INPUT →
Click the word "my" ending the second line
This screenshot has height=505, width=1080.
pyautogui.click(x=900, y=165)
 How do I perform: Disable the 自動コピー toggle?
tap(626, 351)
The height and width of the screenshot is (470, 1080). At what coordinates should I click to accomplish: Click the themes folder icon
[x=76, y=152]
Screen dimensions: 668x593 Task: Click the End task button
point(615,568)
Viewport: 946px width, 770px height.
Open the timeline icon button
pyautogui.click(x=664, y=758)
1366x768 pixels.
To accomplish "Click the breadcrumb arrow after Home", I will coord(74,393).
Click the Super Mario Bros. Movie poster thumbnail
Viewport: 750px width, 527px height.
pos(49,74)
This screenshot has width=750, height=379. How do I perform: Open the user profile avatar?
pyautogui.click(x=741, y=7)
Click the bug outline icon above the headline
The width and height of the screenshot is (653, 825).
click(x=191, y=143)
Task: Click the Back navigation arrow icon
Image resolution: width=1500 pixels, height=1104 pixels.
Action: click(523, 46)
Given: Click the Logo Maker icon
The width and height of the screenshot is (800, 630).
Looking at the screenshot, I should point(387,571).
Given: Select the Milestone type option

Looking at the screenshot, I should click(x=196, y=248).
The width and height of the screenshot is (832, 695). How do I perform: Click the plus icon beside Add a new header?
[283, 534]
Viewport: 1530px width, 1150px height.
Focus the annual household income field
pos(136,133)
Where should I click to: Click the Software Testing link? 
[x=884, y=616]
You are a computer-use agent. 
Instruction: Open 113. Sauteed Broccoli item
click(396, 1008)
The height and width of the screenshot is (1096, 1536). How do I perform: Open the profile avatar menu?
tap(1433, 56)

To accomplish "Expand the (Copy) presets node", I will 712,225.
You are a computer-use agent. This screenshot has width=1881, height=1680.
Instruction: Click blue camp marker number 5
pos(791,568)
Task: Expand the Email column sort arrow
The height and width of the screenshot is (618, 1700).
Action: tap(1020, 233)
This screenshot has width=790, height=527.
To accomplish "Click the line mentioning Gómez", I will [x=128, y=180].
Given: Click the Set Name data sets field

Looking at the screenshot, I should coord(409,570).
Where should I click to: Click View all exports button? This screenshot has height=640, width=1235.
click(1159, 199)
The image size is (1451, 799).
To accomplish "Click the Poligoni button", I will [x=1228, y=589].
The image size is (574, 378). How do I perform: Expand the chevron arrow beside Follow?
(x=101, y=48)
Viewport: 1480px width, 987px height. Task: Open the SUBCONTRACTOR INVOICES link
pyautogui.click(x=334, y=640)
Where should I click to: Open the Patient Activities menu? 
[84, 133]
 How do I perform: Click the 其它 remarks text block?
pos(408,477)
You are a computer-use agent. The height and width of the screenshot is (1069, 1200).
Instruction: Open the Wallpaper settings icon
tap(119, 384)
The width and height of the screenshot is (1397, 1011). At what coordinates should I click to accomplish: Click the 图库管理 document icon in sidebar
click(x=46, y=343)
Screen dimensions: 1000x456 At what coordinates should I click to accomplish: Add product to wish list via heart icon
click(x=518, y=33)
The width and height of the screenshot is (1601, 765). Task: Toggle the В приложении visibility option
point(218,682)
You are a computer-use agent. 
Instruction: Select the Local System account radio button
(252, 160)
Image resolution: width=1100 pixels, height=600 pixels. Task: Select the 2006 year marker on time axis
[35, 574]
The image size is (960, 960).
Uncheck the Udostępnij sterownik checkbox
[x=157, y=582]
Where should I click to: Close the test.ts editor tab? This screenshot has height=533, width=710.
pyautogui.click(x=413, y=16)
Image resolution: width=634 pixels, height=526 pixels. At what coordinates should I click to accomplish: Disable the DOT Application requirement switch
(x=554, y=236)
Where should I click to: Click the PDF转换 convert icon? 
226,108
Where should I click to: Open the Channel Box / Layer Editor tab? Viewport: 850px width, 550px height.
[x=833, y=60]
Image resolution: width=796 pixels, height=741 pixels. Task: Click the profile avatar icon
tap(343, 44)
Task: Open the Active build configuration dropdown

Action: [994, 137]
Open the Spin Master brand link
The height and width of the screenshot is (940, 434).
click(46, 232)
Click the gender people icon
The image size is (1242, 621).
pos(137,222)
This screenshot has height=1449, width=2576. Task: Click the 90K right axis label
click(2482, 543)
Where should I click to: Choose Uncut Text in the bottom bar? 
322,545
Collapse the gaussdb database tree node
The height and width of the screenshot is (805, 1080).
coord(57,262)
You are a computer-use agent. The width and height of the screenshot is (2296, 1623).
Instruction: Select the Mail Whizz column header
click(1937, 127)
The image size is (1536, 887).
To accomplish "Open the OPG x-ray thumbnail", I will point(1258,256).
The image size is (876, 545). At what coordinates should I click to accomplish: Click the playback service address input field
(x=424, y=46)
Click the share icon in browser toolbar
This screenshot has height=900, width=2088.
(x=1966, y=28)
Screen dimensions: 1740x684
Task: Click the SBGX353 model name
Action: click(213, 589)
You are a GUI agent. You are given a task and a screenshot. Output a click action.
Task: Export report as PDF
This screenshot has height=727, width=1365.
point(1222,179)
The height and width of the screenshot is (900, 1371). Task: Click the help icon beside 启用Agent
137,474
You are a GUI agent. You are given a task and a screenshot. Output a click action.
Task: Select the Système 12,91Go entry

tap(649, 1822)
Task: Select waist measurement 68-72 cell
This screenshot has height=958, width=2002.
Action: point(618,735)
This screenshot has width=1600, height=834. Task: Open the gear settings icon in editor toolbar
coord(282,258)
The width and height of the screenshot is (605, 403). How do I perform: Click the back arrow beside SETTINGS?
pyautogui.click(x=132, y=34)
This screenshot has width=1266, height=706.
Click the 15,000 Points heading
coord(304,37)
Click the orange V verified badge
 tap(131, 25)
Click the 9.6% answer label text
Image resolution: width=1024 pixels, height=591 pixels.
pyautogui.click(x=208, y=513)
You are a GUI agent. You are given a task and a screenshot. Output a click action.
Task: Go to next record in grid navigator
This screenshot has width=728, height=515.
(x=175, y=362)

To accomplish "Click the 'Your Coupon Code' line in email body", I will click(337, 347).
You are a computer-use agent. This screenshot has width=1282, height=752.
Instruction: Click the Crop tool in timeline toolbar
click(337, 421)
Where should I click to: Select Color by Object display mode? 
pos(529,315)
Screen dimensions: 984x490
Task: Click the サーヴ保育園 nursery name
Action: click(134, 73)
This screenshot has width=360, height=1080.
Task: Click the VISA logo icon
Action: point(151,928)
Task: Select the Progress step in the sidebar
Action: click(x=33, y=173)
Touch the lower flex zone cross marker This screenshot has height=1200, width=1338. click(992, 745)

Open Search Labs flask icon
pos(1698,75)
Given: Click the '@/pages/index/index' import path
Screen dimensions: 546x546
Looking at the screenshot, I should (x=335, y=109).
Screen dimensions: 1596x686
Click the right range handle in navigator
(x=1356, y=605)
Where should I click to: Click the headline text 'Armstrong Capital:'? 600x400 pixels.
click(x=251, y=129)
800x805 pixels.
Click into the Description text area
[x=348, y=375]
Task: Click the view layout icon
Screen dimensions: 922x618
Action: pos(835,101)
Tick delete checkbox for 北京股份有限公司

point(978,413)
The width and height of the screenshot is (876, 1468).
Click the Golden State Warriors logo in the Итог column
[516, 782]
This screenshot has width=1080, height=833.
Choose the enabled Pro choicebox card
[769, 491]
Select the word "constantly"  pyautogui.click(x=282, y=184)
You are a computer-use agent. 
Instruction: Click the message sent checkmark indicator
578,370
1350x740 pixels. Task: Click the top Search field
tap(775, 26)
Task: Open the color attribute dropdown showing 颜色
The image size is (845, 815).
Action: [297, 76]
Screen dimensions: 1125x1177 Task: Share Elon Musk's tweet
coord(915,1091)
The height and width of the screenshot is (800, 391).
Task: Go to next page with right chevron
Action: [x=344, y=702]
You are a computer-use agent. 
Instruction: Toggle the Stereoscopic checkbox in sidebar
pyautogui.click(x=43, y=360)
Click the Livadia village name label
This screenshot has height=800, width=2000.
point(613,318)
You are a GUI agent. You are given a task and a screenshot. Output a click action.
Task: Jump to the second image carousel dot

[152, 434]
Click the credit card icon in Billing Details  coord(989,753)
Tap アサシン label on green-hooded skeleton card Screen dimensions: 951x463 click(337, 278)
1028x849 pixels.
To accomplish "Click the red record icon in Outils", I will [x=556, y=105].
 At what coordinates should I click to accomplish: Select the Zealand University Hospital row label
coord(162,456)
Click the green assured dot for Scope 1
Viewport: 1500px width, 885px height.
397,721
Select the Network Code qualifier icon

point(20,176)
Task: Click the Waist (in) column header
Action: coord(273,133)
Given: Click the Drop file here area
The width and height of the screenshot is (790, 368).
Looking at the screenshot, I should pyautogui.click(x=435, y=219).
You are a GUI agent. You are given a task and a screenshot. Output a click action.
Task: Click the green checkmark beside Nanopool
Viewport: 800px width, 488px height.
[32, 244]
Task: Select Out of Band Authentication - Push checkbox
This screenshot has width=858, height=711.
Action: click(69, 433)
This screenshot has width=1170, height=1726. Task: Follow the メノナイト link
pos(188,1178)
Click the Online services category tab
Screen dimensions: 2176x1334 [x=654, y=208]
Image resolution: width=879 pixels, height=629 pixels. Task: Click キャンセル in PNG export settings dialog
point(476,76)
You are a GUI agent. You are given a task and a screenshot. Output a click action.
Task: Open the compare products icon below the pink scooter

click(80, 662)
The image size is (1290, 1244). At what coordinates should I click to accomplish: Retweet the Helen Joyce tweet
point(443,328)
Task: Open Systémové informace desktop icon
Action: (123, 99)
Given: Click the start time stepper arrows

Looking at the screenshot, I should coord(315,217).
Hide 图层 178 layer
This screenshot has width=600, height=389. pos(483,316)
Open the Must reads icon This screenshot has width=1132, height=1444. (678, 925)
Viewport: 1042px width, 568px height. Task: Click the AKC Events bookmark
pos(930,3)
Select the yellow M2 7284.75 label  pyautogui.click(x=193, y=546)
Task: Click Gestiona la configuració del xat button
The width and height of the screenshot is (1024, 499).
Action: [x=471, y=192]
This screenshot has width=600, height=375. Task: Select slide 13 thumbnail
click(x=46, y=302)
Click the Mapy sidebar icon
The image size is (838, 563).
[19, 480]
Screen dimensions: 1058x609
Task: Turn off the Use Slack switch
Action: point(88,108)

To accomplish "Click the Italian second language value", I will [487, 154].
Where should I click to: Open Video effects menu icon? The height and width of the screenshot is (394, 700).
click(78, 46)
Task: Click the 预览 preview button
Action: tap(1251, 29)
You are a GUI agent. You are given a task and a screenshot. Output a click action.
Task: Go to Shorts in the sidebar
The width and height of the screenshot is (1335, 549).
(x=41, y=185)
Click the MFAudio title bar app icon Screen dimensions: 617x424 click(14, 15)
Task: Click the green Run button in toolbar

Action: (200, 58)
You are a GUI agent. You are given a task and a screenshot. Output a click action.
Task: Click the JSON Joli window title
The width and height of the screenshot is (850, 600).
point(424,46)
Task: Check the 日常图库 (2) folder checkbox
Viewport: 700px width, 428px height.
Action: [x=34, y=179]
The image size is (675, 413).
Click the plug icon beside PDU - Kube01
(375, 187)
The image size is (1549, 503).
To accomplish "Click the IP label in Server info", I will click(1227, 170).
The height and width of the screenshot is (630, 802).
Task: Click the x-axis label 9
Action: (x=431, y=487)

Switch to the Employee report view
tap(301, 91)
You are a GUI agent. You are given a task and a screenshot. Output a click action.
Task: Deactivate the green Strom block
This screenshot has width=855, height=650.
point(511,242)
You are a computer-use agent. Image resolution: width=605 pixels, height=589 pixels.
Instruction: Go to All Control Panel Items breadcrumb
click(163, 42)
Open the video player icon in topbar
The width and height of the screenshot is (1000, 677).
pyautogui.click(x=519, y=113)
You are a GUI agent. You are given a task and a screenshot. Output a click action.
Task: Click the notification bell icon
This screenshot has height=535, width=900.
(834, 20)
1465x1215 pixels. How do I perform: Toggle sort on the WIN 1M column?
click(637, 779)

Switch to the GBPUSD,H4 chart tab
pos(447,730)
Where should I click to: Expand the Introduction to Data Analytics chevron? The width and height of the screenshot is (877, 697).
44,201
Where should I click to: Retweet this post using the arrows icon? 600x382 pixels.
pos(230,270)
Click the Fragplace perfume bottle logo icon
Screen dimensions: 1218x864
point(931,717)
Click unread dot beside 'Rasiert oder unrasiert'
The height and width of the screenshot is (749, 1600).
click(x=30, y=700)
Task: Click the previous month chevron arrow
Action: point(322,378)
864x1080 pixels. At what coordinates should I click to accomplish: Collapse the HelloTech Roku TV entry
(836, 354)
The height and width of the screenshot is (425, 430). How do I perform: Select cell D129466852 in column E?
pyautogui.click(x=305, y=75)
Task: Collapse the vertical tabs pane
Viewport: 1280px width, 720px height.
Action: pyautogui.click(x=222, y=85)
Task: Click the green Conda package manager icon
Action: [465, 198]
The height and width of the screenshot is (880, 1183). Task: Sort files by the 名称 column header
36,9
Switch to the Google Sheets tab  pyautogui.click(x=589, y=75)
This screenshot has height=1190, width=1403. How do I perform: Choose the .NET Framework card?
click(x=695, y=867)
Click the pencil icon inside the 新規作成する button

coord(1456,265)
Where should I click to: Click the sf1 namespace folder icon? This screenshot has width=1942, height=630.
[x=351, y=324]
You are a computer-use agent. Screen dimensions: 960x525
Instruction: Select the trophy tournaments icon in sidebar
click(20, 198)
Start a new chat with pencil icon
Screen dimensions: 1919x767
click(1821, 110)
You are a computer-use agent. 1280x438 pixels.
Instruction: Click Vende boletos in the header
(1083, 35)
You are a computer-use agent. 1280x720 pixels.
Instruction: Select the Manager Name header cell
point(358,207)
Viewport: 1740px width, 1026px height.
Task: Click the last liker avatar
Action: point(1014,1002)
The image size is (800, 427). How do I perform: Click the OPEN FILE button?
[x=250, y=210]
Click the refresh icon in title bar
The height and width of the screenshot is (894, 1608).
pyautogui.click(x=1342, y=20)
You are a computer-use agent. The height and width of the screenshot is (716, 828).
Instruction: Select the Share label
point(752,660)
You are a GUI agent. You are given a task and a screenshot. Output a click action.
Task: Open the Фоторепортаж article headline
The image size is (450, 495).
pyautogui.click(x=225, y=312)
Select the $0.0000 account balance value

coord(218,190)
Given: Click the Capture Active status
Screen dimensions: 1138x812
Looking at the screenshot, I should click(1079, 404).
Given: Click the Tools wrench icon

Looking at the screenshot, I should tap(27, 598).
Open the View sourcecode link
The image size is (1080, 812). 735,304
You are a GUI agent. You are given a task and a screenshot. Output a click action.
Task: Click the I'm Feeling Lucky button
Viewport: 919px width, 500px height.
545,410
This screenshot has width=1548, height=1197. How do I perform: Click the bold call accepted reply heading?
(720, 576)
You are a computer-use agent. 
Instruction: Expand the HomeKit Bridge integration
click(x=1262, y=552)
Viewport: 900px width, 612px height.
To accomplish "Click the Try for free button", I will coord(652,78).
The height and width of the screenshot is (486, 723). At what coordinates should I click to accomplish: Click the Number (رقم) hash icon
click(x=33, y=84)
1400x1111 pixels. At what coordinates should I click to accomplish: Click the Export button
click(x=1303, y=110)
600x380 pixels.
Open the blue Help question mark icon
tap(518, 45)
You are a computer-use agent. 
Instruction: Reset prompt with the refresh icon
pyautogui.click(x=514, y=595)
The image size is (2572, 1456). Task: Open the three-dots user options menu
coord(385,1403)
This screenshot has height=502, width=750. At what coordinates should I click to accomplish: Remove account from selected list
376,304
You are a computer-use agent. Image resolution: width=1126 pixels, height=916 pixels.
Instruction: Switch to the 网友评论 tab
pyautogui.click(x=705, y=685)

WORK TO COMPLETE → Could you set down, word for word, only the lines above from the line with "Image resolution: width=1100" to the line with "The image size is (1536, 887).", including both?

EXERCISE RESPONSE →
Image resolution: width=1100 pixels, height=600 pixels. Task: Select the 2006 year marker on time axis
[35, 574]
The image size is (960, 960).
Uncheck the Udostępnij sterownik checkbox
[x=157, y=582]
Where should I click to: Close the test.ts editor tab? This screenshot has height=533, width=710.
pyautogui.click(x=413, y=16)
Image resolution: width=634 pixels, height=526 pixels. At what coordinates should I click to accomplish: Disable the DOT Application requirement switch
(x=554, y=236)
Where should I click to: Click the PDF转换 convert icon? 
226,108
Where should I click to: Open the Channel Box / Layer Editor tab? Viewport: 850px width, 550px height.
[x=833, y=60]
Image resolution: width=796 pixels, height=741 pixels. Task: Click the profile avatar icon
tap(343, 44)
Task: Open the Active build configuration dropdown

Action: [994, 137]
Open the Spin Master brand link
The height and width of the screenshot is (940, 434).
click(46, 232)
Click the gender people icon
The image size is (1242, 621).
pos(137,222)
This screenshot has height=1449, width=2576. Task: Click the 90K right axis label
click(2482, 543)
Where should I click to: Choose Uncut Text in the bottom bar? 
322,545
Collapse the gaussdb database tree node
The height and width of the screenshot is (805, 1080).
coord(57,262)
You are a computer-use agent. The width and height of the screenshot is (2296, 1623).
Instruction: Select the Mail Whizz column header
click(1937, 127)
The image size is (1536, 887).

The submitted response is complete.